The sheep enterprise sells around four to five thousand lambs a week and aim to get them all out by March to focus on getting the ewe hoggets up to weight to go to ram and to get good grass for the ewes pre tupping. All the ewe hoggets go to the ram and they don't keep anything that doesn't go to the ram. They put 10,000 hoggets to the ram with an aim of 80% conception rate.
At weaning lambs are split through the auto drafter four ways at weaning 33kg + are killed, 30-33kg go in one group to keep an eye on and weighed regularly to see when they will be ready, then the next group are 26-30kg and then the under 26kg group, the bottom two groups wont be given much attention for a little while. They will be weighed again 8 weeks after weaning. These are not EID tagged the shedder just does it according to weight. The lambs that went to the works at weaning this year had an average carcass weight of 17.5kg. After weaning they take them through to 44kg.
The 1,500 stud ewes are run slightly different to the station ewes. All ewes and lambs on the genetic unit are EID tagged at birth.  The priorities for selecting rams are survivability, reproduction, growth, meat, dag, parasite resistance/resiliance. If there are any bad mothers or other negative remarks given to them over lambing they are killed. Before weaning they take a sample weight and aim to get an average weight of 30kg at 85days weaning. DLWG are often up at 300g with the singles sometimes up nearer 400g. The rams are sold on farm and they mostly sell 300-400 rams a year. I asked about the clients focus and 90% focus on records. Many of them are now looking at the meat trait, growth and survival with some looking at reproduction value and dags.

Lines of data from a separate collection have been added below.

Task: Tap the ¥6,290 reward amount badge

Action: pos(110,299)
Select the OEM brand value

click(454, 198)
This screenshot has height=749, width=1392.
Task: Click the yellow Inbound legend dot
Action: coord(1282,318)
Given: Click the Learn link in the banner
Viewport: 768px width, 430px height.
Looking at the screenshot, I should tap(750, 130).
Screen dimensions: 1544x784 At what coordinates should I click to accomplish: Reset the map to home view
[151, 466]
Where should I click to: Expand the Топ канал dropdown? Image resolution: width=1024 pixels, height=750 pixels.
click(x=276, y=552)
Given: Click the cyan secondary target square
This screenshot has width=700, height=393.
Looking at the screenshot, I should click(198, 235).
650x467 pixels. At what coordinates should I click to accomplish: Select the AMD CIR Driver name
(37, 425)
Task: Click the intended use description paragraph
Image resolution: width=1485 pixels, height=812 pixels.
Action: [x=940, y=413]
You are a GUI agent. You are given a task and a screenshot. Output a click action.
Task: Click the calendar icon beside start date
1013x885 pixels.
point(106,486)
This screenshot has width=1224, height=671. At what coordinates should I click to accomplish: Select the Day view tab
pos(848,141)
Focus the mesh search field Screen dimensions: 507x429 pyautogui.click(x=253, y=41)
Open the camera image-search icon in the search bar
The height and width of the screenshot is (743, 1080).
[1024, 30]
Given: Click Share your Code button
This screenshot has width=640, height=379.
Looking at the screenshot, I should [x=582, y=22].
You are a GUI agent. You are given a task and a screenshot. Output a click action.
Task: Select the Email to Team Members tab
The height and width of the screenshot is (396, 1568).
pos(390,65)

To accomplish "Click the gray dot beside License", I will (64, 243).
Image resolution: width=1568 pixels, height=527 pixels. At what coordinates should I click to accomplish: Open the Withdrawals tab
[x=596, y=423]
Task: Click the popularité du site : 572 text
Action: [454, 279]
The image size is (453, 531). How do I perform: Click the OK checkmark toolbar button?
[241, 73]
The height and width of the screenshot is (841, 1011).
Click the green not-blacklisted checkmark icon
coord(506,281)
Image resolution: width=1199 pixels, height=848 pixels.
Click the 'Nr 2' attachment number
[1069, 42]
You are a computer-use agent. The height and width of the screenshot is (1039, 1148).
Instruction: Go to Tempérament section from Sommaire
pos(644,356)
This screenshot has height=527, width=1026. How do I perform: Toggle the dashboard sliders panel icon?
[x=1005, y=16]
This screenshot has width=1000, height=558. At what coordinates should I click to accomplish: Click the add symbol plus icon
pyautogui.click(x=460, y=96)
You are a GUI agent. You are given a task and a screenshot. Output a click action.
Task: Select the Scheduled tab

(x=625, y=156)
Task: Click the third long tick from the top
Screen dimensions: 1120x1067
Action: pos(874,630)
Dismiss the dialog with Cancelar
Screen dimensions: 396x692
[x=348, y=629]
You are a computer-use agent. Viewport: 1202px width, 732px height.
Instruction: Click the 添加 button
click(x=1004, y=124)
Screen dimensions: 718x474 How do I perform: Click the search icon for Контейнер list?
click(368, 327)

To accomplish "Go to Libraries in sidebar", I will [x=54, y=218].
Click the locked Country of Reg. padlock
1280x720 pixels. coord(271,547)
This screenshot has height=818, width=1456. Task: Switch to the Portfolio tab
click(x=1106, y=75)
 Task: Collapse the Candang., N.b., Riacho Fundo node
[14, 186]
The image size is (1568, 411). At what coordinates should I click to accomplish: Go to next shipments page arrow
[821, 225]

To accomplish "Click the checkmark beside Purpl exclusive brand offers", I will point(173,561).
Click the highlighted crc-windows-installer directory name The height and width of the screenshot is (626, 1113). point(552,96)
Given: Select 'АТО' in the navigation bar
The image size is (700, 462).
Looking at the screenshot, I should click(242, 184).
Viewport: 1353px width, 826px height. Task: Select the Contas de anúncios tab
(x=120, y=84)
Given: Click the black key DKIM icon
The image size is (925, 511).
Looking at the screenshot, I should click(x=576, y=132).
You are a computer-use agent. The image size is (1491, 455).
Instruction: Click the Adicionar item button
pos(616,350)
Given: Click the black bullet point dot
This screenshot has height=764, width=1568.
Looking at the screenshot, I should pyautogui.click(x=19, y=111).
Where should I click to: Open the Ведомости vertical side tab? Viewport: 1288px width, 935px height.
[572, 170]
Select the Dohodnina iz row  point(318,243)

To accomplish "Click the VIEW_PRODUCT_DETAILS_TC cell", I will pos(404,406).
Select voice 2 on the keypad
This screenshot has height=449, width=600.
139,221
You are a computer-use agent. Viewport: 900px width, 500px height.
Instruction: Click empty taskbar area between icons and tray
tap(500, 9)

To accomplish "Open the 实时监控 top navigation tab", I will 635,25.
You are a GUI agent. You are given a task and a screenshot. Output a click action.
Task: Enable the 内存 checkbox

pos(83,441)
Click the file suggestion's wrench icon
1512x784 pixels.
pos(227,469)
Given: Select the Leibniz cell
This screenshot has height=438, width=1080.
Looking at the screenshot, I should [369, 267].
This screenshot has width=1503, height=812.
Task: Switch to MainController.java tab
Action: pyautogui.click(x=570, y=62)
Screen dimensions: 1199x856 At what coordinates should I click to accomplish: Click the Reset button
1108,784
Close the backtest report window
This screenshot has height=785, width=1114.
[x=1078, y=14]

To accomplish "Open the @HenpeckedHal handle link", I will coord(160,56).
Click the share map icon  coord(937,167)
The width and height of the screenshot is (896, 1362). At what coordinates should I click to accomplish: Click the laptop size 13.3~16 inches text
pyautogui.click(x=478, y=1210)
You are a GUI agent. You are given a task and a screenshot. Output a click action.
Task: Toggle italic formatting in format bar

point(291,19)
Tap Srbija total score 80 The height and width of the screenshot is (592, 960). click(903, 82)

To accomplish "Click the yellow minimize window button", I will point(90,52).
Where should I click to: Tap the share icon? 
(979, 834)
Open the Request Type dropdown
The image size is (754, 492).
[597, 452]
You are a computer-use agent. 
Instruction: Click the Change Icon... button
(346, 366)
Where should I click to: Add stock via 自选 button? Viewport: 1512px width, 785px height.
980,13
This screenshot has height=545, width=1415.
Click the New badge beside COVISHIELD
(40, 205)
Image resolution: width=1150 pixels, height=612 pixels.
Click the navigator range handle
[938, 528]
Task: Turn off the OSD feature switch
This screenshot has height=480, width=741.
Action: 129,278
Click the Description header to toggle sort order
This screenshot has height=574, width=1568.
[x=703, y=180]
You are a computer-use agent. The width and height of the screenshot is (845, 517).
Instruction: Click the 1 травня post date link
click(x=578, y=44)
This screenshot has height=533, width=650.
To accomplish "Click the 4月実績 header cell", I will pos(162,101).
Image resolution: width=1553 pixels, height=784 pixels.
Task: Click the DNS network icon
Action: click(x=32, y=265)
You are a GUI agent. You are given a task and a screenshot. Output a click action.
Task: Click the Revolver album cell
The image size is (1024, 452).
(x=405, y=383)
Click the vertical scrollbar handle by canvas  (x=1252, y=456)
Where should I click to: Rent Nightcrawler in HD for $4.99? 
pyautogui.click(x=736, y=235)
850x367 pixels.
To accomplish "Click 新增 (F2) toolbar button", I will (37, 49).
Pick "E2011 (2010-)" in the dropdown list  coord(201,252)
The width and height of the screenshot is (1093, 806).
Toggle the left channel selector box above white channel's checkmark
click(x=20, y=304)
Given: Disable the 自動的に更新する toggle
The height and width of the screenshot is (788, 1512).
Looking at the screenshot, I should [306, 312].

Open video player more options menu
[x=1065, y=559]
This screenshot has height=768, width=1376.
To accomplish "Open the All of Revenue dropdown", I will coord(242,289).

Animal health issues are slightly different down here to some of the farms I visited up north. Barbars pole worm or facial eczema is not a problem down here. However Nematodirus in lambs is an issues on the south island. This farm carries out regular fecal egg counts. On the stud they try to stretch out worming to cull tailenders. They would drench when about 10-20% are struggling when the rest are thriving. Every time they take a cull, weigh and look at figures per sire, number of culls per sire and weight per sire to see if they want to use that sire next year. They use 500 of the stud ram lambs on the station to assess them and check their condition after tupping. If they are in bad condition or are not happy with their performance they are not sold on as Rams.